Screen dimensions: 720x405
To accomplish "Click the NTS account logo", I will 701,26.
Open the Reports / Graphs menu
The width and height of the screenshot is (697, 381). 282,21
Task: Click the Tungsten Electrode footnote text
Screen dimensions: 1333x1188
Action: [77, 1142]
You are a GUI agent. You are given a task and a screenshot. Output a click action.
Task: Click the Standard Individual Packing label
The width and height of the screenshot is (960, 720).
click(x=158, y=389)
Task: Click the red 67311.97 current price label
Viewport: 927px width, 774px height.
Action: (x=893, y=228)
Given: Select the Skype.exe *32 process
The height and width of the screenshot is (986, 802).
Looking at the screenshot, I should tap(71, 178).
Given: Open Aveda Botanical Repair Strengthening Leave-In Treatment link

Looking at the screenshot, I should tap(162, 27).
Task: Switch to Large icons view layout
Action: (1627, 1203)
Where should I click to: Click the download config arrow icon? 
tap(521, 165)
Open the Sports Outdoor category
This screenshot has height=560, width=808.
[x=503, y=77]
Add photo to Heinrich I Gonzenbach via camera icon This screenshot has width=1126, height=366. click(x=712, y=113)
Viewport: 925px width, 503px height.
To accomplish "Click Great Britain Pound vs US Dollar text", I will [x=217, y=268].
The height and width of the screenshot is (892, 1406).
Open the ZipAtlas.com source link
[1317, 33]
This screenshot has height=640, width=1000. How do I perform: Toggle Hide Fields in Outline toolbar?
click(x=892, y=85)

..............................

From the records above, report the count of lines containing "text" and nothing more.

2